The coloration in life is generally similar to relatives such as Deuterodon heterostomus and Deuterodon oyakawai, with a base silver and fins that are reddish or clear. When preserved in alcohol, the base color changes to a yellowish-brown, with some remaining silver due to guanine. The back darkens to a brownish color because of the chromatophores concentrated in the middle and base of the scales (lacking at the margins), and the body remains pale below the lateral line. There is a large, wedge-shaped humeral spot, and a dark lateral stripe that leads to another blotch of pigment on the caudal peduncle, shaped like a horizontal oval.

=== Sexual dimorphism ===
Large, mature males may develop backwards-facing bony hooks on some rays of the anal fin.
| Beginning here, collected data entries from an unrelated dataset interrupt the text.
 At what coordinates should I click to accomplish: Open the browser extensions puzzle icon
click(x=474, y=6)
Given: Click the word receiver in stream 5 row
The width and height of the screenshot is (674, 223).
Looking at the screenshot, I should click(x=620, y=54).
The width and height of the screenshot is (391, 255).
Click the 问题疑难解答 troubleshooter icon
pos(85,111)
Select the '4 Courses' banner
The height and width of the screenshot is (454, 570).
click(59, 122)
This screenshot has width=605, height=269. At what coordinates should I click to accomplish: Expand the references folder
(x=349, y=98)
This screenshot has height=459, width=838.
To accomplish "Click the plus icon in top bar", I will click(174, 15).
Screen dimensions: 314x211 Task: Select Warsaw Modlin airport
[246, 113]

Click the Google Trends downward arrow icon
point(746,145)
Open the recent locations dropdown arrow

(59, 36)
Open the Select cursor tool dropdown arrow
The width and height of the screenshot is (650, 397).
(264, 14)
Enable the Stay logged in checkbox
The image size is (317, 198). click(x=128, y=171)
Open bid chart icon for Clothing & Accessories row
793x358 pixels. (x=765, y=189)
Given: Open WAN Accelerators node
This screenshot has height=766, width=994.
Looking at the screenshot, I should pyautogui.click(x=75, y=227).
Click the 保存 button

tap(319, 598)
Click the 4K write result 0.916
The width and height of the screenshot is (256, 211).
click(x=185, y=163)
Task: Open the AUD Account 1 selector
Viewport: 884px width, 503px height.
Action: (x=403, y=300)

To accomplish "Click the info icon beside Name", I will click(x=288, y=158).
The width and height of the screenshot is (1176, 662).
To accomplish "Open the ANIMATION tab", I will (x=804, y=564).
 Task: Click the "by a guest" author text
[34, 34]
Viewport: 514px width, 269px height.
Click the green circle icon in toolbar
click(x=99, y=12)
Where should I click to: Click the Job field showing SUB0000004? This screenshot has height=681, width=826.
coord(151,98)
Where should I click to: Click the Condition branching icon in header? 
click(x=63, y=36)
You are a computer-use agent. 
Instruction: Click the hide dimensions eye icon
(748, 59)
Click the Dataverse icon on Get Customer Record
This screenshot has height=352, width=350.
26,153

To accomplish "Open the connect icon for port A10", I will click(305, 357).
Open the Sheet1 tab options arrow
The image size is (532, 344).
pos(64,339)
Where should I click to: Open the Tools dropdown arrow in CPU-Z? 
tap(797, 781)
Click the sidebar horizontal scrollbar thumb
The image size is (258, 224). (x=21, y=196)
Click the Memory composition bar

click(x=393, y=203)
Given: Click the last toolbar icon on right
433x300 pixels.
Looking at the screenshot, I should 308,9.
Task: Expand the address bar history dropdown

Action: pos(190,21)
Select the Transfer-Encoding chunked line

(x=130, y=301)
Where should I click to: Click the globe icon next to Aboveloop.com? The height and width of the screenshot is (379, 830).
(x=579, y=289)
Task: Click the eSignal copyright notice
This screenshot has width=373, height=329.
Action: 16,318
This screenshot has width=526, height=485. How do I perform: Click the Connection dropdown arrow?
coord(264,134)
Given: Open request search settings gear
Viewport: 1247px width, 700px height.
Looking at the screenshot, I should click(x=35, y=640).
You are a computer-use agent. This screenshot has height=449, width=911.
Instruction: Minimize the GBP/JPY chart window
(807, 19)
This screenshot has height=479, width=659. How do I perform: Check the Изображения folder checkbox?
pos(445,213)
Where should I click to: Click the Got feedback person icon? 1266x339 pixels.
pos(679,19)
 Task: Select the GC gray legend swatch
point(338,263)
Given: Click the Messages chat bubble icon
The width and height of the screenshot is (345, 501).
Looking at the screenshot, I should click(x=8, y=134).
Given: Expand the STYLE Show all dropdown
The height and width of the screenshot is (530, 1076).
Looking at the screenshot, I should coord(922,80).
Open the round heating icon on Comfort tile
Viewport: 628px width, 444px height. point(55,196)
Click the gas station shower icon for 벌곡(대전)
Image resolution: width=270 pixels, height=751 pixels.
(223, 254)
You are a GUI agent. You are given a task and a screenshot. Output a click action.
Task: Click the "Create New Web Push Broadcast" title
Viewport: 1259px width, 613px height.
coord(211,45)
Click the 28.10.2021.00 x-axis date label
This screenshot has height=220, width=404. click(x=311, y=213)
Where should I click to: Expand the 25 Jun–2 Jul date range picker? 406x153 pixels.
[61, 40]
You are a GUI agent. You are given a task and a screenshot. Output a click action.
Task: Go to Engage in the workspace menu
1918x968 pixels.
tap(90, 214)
== Distribution and ecology ==
Deuterodon sazimai is known to occur in the basins of the Itapemirim and Doce rivers, which are located in the Espírito Santo and Minas Gerais states of southeastern Brazil, respectively.

The Itapemirim river flows from west to east for roughly 320 km, encompassing a drainage area of about 6014 km2. The Doce river basin is located further north along the Atlantic coastline, and flows for about 853 km; the ecosystem therein is considered sensitive to climate variability.

=== Diet ===
The diet of D. sazimai is almost entirely made up of scales from other fish, which have been found extensively in the stomach contents of examined specimens. This is a specialized feeding behavior known as lepidophagy. Other dietary contributors, much less prevalent than scales, have been found in the mouths of preserved specimens on occasion; these include leaf fragments and insects.

== Conservation status ==
Deuterodon sazimai has classified as 'Least concern' the IUCN. It is a widespread species, which increases survivability, but it currently inhabits regions known to be the subject of pollution; for example, the Doce River suffered the Mariana dam disaster, a catastrophic dam collapse, in 2015. This event released 43.7 million cubic meters of mine tailings into the Doce River, and the resultant toxic mudflow polluted the river and beaches for years afterwards. The Itapemirim also faces anthropogenic survival pressures, including contamination by aluminum and copper. Fish and plants near the river have been recorded in notably worse health as a result of metal toxicity, and the water quality of the river overall is considered to be suboptimal.